_Records for processing_.

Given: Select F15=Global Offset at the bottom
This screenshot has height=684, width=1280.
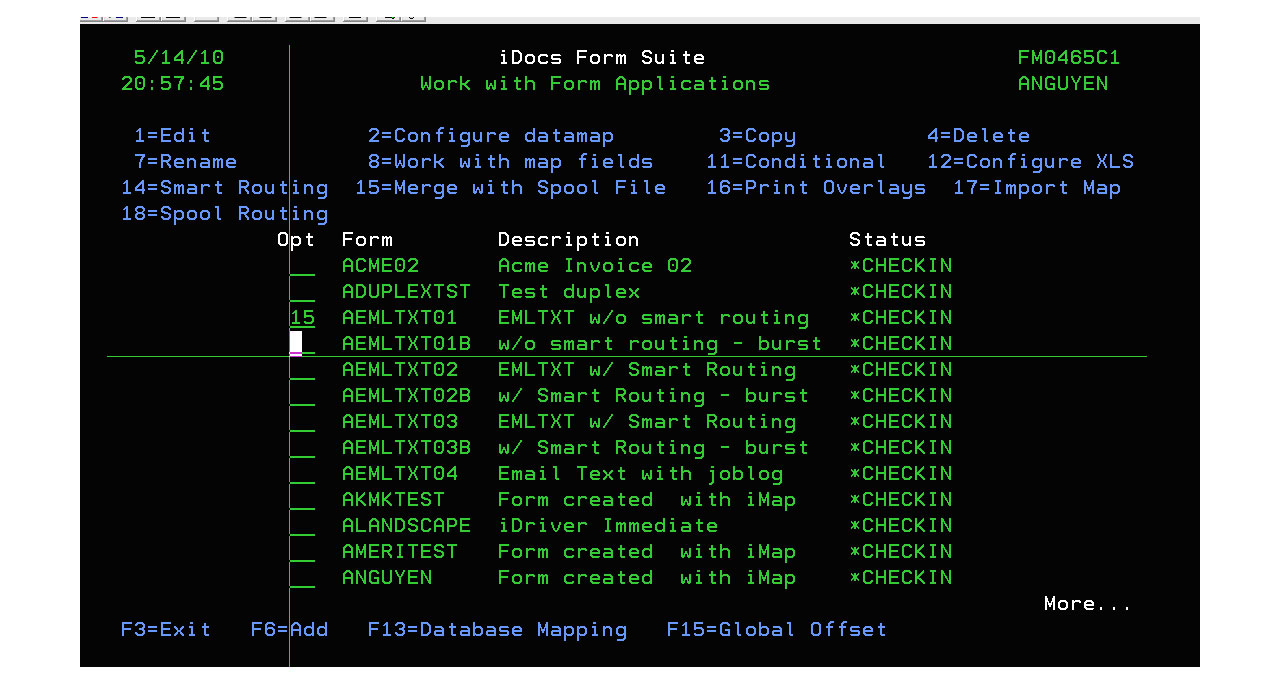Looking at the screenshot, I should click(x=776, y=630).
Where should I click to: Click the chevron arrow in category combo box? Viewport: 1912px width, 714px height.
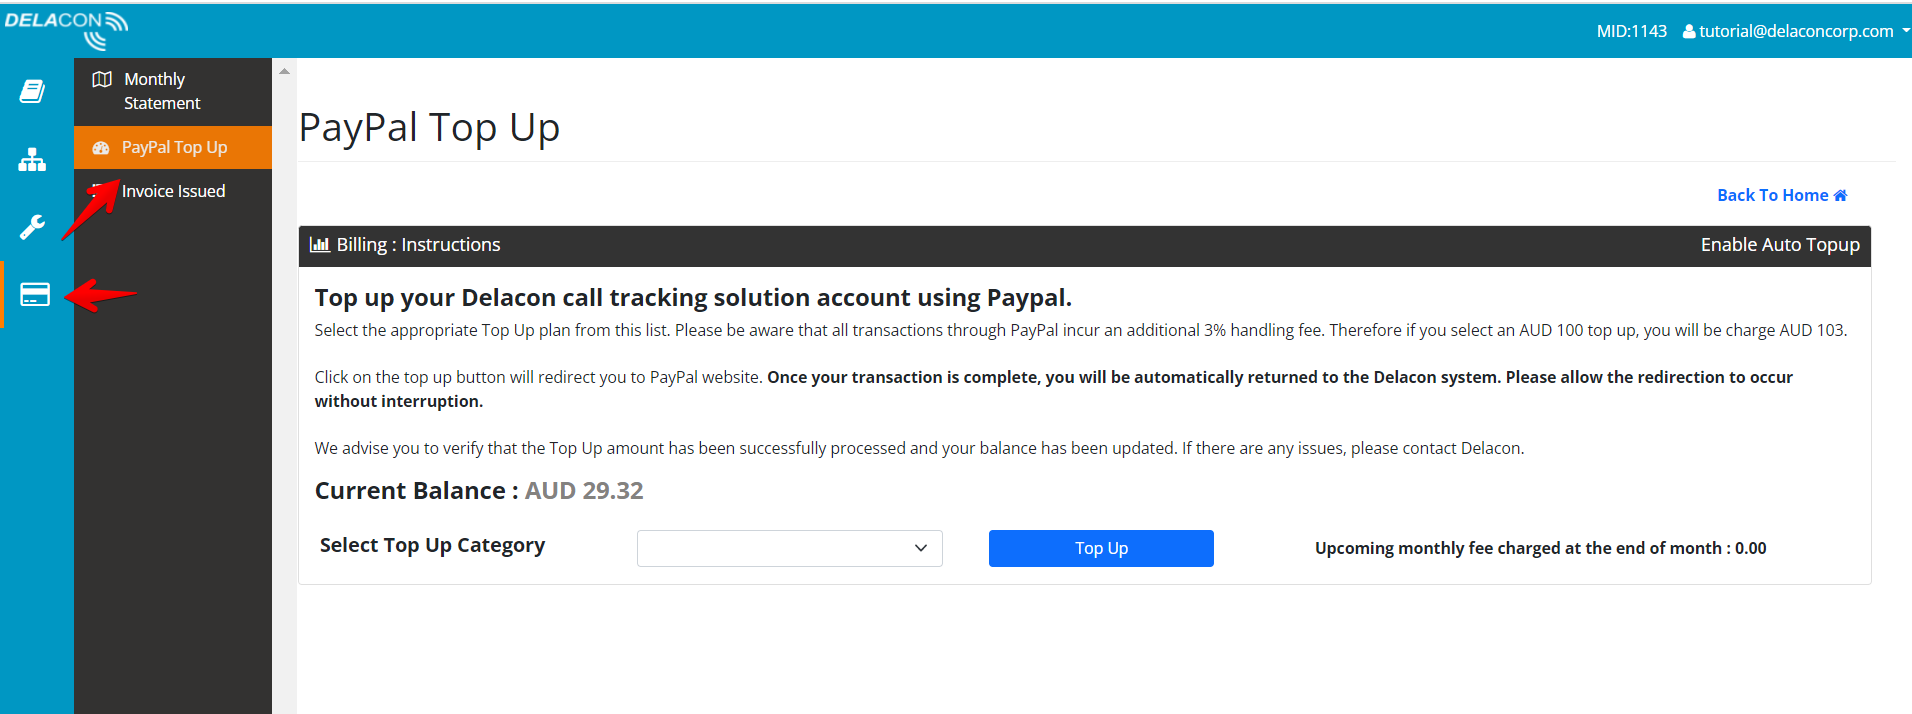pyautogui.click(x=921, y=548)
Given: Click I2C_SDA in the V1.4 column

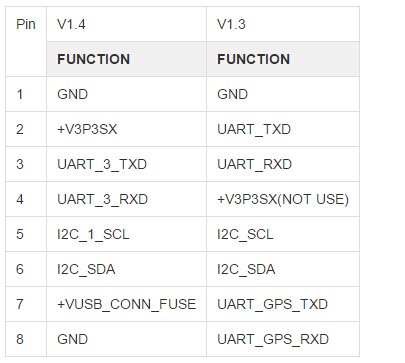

_What you will do_.
An image-free, exact version of the listing above is required.

_Solution to this problem_.
Given: Select F15=Global Offset at the bottom
This screenshot has height=684, width=1280.
Looking at the screenshot, I should click(x=776, y=630).
Where should I click to: Click the chevron arrow in category combo box? Viewport: 1912px width, 714px height.
pyautogui.click(x=921, y=548)
Given: Click I2C_SDA in the V1.4 column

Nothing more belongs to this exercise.